The KeyOS Ecosystem Strategy
The more interesting part of Foundation’s strategy may actually be KeyOS. Foundation opened the KeyOS developer platform alongside the funding announcement, allowing external developers to build applications directly for Passport Prime hardware. The company also confirmed Cake Wallet as the first outside integration partner, extending access to more than 1M users.
That ecosystem move matters because platform economics usually outperform standalone hardware economics over time. Hardware businesses historically face brutal margin pressure unless they evolve into ecosystems. Apple understood this. Nvidia understood this. Even Tesla eventually realized the software layer matters as much as the device itself.
Foundation appears to understand the same principle early. If KeyOS becomes a trusted authorization layer for identity verification, AI approvals, secure storage, enterprise authentication, and financial authorization workflows, Foundation evolves beyond a device manufacturer into infrastructure. That’s a significantly larger strategic position.

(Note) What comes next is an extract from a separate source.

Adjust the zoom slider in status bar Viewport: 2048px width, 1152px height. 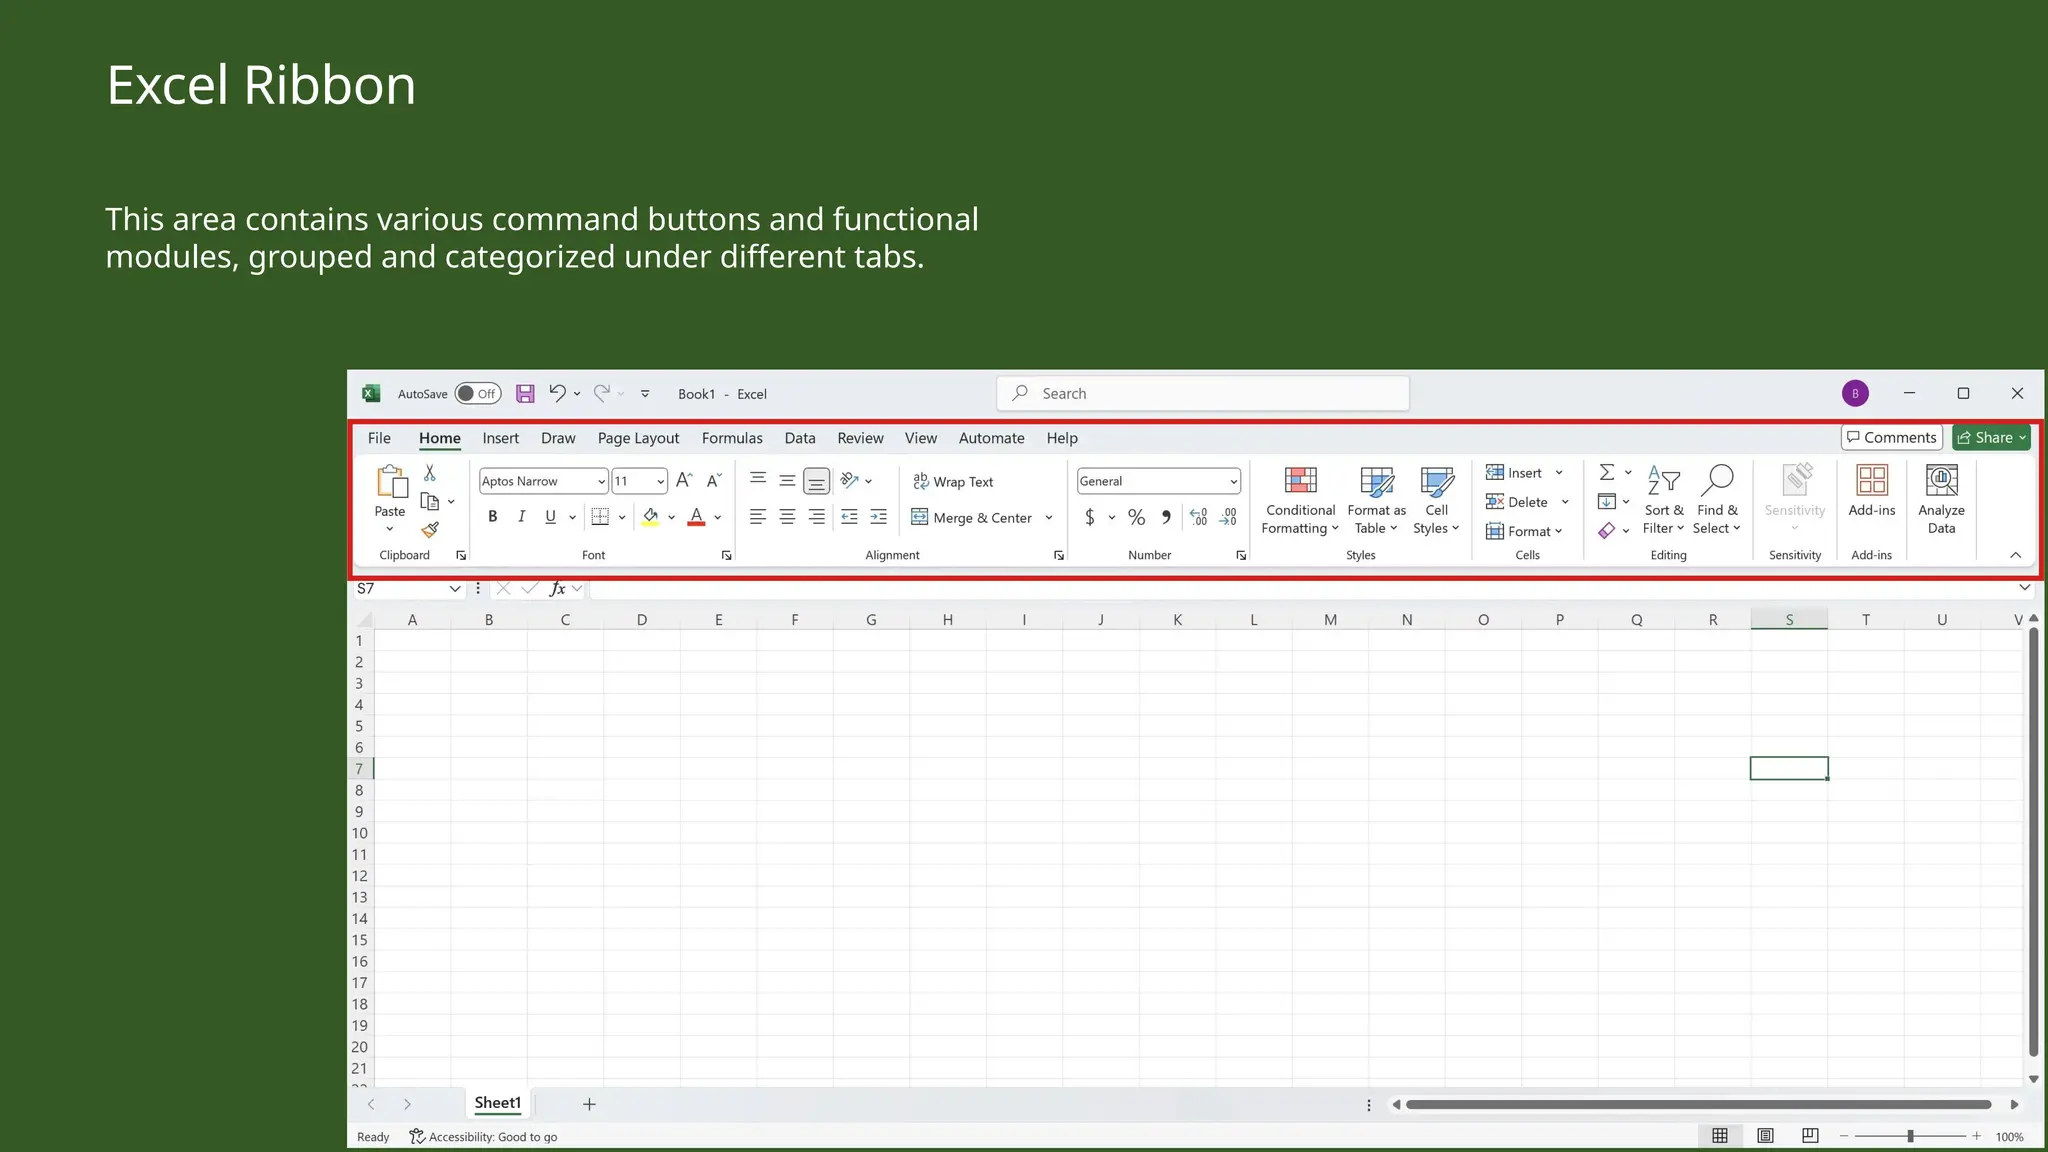pyautogui.click(x=1910, y=1136)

The company also benefits from timing. AI agents are arriving before comprehensive standards exist around machine authorization and human verification. Markets hate uncertainty right up until someone offers a framework that feels inevitable in hindsight. Foundation is trying to become that framework.
What This Signals for the Broader Market
The Foundation funding round reflects a larger shift happening quietly across infrastructure markets: trust is becoming programmable. Not abstract trust. Operational trust.
Who approved the transaction? Who authorized the workflow? Which system verified the identity? Was a human involved? Was the approval cryptographically secured? Was the AI agent constrained? Those questions are moving from compliance checklists into core infrastructure design. That changes where value accumulates.
The companies benefiting most from AI expansion may not be the loudest application-layer startups generating social media hype cycles every 48 hours. The real long-term value may accrue to the infrastructure providers controlling identity, authorization, governance, and verification systems underneath autonomous software economies.
Foundation is making a calculated bet that human approval itself becomes infrastructure. That sounds philosophical until you realize how much money flows through authorization systems every second. Then it sounds inevitable.
Frequently Asked Questions
What is Foundation?
Foundation is a Boston-based security hardware company building “Human Authority Hardware™” focused on Bitcoin custody, identity verification, authentication, and AI authorization workflows.
How much funding did Foundation raise?
Foundation raised $6.4M led by Fulgur Ventures with participation from Arche Capital, bringing total funding to $16.5M.
Who founded Foundation?
Foundation was founded by Zach Herbert, CEO, Ken Carpenter, CTO, and Jacob Johnston, VP of Operations.
What is Passport Prime?
Passport Prime is Foundation’s flagship hardware device designed for Bitcoin custody, secure authentication, encrypted storage, and AI-era authorization controls.
What is KeyOS?
KeyOS is Foundation’s Rust-based microkernel operating system that powers Passport Prime and supports third-party application development.
Why does Foundation matter in the AI market?
Foundation is positioning itself around human-controlled authorization infrastructure as AI agents gain the ability to execute transactions, approvals, and workflows autonomously.
How does Foundation compare with Ledger and Trezor?
Foundation competes in the hardware security market but positions itself beyond cryptocurrency custody toward broader AI-era identity and authorization infrastructure.
What is post-quantum encryption?
Post-quantum encryption refers to cryptographic methods designed to resist attacks from future quantum computing systems while protecting long-term security infrastructure.